SEATTLE – Dejounte Murray’s account of Lorenzo Romar’s halftime speech could have applied to any number of power-conference teams playing a first-round game in the National Invitation Tournament, which is a little like college basketball’s version of purgatory.
Because if you’re in the NIT, that means you’re not in the NCAA tournament, and that can make it difficult for a group of college athletes to decide they want to play their hardest.
On Tuesday night at Hec Edmundson Pavilion, it appeared the Washington Huskies had decided not to. And that, essentially, is what Romar told them at halftime of their game against Long Beach State.
“A lot of dudes were down,” said Murray, a freshman guard, “and (Romar) was like, ‘some of you guys look like you don’t care about the season being over.’ And I spoke up and I was like, ‘I care.’”
He played like it, scoring a game-high 30 points to go along with nine rebounds and five assists. And he wasn’t alone. Fellow freshman star Marquese Chriss scored 27 points and grabbed 11 rebounds, thrilling the small crowd of 3,505 with an array of monster slam dunks. Fifth-year senior guard Andrew Andrews, the Pac-12’s leading scorer, finished with 25 points and five assists, and made eight free throws in the game’s final 36.7 seconds.
So the Huskies won this ridiculous affair, 107-102 (defense, anyone?), after clawing from a 14-point first-half deficit to advance to the second round of this consolation tournament. It was the first time two teams scored 100 points in the same, non-overtime NIT game since 2000, and it was entertaining for that reason alone.
As a result, the No. 3-seed Huskies will face No. 2 seed San Diego State in the second round, likely at 8:30 p.m. Monday in San Diego. The Aztecs cruised to a 79-55 blowout of IPFW on Tuesday night.
Washington’s victory was not as easy.
It wasn’t secured until the final 40 seconds, a period in which UW outscored LBSU 8-2 after falling behind 100-99 on a Justin Bibbins layup with 37.3 seconds to play. Andrews responded with a pair of free throws, the 49ers responded by missing shots and committing a crucial turnover, and Andrews kept going back to the line and kept converting.
But the Huskies (19-14) trailed 51-46 at halftime, and the margin was only that close because of an 8-0 UW run to end the first half. The 49ers jumped them from the start, racing to a 14-6 lead that later became 40-28, then 47-33 with a little more than four minutes remaining before halftime.
Washington might not have looked disinterested, but the Huskies certainly lacked energy.
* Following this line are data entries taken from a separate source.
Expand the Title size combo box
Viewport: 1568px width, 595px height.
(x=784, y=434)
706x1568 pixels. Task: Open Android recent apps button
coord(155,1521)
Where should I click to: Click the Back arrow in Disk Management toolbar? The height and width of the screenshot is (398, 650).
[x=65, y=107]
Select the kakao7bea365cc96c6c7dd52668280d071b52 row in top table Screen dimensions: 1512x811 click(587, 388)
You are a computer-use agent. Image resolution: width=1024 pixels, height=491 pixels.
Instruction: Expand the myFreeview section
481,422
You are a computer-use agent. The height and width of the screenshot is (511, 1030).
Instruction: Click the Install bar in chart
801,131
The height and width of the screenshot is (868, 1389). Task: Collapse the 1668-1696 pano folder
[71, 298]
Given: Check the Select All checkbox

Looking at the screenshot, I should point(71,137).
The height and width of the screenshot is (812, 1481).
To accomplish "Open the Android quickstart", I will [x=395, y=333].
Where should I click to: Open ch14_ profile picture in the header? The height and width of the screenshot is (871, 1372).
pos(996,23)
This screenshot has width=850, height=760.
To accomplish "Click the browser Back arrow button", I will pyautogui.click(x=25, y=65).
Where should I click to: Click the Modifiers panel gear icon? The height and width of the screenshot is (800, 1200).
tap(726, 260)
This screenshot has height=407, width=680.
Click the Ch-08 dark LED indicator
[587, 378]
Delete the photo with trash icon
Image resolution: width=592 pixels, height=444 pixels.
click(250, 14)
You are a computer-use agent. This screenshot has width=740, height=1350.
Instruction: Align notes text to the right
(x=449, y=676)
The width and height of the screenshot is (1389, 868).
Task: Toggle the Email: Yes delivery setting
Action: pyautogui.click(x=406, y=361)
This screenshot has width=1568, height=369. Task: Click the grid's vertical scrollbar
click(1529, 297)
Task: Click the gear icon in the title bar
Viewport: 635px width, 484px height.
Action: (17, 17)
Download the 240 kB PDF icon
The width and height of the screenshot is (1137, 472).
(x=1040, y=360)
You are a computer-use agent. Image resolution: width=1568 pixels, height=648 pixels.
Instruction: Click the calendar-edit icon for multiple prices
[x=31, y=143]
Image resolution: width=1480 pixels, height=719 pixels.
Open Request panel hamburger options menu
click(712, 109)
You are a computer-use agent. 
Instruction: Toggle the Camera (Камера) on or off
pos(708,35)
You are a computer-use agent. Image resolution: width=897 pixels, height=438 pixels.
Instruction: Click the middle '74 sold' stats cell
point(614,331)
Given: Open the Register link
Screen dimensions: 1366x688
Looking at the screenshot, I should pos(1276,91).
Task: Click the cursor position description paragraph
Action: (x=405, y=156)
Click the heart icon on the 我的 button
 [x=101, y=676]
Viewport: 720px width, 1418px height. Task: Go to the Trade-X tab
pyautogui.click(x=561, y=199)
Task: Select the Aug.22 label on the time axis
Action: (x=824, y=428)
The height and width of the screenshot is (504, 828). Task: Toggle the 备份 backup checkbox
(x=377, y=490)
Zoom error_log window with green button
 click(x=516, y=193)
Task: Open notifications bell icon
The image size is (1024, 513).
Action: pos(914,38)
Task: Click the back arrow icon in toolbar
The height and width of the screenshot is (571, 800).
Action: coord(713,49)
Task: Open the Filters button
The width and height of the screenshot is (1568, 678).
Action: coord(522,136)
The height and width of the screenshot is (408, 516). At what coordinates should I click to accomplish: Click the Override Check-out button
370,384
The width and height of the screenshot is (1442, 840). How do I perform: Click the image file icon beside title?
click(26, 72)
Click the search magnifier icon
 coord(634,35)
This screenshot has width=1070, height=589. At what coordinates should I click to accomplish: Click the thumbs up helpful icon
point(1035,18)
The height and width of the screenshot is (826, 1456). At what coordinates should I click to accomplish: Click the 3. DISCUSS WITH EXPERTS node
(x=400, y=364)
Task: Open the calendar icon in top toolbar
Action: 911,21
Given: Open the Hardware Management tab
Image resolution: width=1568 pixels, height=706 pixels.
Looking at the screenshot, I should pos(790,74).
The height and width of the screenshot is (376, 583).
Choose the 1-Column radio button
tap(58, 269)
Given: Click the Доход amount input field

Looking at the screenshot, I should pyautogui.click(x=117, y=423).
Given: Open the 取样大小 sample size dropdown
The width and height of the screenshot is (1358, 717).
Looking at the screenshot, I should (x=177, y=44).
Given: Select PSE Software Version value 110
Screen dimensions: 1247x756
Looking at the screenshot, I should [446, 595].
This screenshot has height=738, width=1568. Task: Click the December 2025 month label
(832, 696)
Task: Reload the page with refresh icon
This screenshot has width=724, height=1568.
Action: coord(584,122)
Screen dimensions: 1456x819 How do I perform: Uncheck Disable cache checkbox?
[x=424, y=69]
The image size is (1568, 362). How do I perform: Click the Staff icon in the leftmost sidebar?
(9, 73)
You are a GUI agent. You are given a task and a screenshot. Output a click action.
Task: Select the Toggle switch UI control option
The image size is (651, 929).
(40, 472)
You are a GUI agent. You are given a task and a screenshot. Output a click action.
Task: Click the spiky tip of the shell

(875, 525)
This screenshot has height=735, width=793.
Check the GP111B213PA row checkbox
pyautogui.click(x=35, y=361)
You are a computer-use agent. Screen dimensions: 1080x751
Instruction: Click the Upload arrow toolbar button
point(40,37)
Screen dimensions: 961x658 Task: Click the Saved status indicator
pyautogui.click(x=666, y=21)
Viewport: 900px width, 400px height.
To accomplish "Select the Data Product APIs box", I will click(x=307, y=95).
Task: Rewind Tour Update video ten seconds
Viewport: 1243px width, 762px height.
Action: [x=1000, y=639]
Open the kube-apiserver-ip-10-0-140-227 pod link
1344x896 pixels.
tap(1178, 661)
They watched 49ers leading scorer Nick Faust connect on 3-pointers. They watched other LBSU players drive for uncontested layups. They got beat in transition. They turned the ball over 11 times in the first 20 minutes. They got beat to the offensive glass.
Then, Romar said, something changed.
“After we came out pretty sluggish,” Romar said, “I thought (we) realized that if we didn’t get going, we were going to be going home for the summer and we weren’t going to be playing.”
After falling behind by 10 points, the Huskies used a 12-4 run to cut LBSU’s lead to 68-66 with 13:40 to play, and took their first lead at 77-74 on Chriss’ 3-point play with 11:28 left.
Chriss and Murray, freshmen who are expected to consider entering the NBA draft this summer, both turned in stellar performances in what could have been their final home game. Murray’s teardrop floater proved impossible for the 49ers to defend (though he did finish with seven turnovers), and he made 10-of-16 from the field.
Chriss used his athleticism to play above the rim. He finished with four dunks and had one of UW’s most impressive blocked shots of the season, pinning an LBSU layup attempt against the backboard with two hands, possessing the ball on his way down and turning it into a takeaway.
“I just tried to play hard and get rebounds when my team needed it,” Chriss said.
The 49ers (20-15) shot 49.3 percent from the field, though they committed 17 turnovers that led to 23 UW points. And the Huskies ended up outrebounding LBSU, too, 43-35, including 18 offensive boards that helped produce 19 second-chance points.
Faust led LBSU with 26 points. Bibbins added 17, and A.J. Spencer scored 16.
But it was the Huskies who found a way to survive.
“Early on, I just didn’t think our effort was there,” Romar said. “I thought we had a poor effort. Once our effort was at the proper level, things began to change.”